Ainda relativamente ao conceito de língua, Saussure (1970) diferenciou-o, em termos evolutivos, que se relacionam com os históricos da língua, atribuindo o conceito de diacronia, e em termos dos estados da língua e da relação entre os elementos simultâneos, atribuindo o conceito de sincronia. É também Saussure (1970) que afirma que os sujeitos, a nível individual, não podem criar uma língua ou modificar uma que já existe, pois a língua é um facto social: “Ela é a parte social da linguagem, exterior ao indivíduo, que, por si só, não pode nem criá-la nem modificá-la; ela não existe senão em virtude duma espécie de contrato estabelecido entre os membros da comunidade” (Saussure, 1970, p. 22).
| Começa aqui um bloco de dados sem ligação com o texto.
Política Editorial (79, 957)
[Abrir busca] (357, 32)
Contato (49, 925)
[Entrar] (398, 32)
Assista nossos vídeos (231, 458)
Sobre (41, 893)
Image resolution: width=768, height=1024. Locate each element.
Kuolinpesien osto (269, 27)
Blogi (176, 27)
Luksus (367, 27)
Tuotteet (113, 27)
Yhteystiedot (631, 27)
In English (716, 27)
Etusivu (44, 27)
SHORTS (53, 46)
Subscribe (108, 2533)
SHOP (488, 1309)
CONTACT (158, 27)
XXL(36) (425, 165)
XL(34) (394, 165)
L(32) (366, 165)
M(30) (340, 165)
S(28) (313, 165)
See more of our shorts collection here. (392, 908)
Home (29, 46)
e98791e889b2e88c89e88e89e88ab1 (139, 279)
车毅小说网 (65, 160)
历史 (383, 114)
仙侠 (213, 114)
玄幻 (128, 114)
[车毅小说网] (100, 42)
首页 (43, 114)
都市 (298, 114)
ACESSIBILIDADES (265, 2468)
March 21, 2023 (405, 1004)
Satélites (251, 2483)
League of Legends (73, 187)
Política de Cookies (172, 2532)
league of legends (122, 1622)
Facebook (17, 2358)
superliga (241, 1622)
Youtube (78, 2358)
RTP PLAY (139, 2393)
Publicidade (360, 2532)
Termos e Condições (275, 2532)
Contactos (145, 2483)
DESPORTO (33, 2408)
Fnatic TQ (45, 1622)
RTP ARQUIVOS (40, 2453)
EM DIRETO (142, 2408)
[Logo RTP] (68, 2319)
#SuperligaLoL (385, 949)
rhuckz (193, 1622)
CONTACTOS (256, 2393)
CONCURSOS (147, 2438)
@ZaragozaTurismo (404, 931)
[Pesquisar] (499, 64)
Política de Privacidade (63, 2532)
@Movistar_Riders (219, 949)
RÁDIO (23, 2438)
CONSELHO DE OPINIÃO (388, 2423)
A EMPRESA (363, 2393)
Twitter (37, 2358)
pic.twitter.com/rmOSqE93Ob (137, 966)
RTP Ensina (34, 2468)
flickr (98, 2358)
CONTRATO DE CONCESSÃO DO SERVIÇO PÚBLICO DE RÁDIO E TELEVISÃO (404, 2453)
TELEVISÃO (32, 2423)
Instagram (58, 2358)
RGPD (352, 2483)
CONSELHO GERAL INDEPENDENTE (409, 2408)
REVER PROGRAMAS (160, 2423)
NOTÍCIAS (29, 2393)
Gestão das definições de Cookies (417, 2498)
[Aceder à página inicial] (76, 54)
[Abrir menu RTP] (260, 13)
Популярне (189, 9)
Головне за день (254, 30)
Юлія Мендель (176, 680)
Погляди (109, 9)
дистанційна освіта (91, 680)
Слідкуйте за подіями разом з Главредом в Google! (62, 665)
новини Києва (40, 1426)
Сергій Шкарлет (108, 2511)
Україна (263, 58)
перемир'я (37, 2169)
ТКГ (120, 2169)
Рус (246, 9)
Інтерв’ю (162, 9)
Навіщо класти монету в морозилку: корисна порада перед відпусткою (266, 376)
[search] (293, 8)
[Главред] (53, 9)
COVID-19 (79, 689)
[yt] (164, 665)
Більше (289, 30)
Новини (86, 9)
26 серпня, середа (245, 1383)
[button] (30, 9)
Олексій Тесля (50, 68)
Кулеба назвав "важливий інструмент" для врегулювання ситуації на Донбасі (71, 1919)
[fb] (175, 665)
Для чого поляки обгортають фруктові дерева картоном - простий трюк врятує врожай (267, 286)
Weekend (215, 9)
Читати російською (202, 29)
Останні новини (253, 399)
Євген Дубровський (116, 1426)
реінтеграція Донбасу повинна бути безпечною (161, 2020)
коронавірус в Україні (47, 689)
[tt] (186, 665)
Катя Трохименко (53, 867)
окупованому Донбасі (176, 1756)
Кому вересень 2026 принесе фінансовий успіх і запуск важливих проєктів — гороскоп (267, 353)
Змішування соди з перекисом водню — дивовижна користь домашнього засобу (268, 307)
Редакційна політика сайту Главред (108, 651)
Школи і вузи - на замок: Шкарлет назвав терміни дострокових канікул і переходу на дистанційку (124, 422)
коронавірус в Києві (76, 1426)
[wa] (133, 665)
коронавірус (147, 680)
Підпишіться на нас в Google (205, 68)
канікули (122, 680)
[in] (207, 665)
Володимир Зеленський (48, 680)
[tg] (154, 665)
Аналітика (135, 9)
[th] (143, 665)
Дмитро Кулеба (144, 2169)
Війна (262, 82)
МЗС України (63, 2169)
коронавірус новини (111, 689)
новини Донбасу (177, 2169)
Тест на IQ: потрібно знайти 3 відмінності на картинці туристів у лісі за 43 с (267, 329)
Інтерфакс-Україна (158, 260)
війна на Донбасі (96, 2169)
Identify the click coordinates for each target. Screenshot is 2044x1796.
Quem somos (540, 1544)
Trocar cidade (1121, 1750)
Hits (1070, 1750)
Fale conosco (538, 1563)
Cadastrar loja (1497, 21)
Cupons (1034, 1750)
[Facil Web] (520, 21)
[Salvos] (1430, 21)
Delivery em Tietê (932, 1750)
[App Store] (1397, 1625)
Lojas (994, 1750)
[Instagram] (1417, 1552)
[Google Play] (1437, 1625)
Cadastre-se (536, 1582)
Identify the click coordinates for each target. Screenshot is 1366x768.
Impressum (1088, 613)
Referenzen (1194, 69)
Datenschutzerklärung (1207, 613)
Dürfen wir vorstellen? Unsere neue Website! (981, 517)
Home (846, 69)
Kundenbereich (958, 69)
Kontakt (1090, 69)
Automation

Chomsky (1998) também aborda esta temática, sendo que os seus estudos nos indicam que os seres humanos apresentam uma predisposição genética, a qual possibilita a aquisição da linguagem. Efetivamente, se todos os seres humanos se apresentam como aptos para adquirirem uma língua, a experiência por eles vivida seria considerada como um ´dado de entrada` no sistema, que permite a assimilação de palavras e seus significados, e a língua seria considerada com um ´dado de saída`. Desta forma, para Chomsky (1998) “cada língua em particular é uma manifestação específica do estado inicial uniforme” (p. 24).

Tal como se verificou no caso de Saussure (1970), que criou dois termos particulares para definir língua e fala, também Chomsky (1998) criou os seus próprios conceitos: o de desempenho e o de competência. O primeiro consiste no uso que fazemos da língua, sendo, de facto, o que realizamos quando falamos, enquanto que o segundo consiste num conjunto de normas ou regras que permite a emissão, a receção e o julgamento dos enunciados da nossa língua. Na realidade, se compararmos a langue de Saussure (1970) com a competência de Chomsky (1998), a diferença fulcral é que o primeiro conceito trata de um sistema interiorizado e o segundo, apesar de tratar, também, de um sistema interiorizado, não trata dos signos internacionalizados, mas sim das regras que permitem

a criação de enunciados da língua. Em suma, e como frisa Nasi (2007), a principal diferença concetual entre estes dois autores é que, para Saussure a língua, de uma forma geral, consiste num sistema de signos enquanto para Chomsky consiste num conjunto de frases/orações.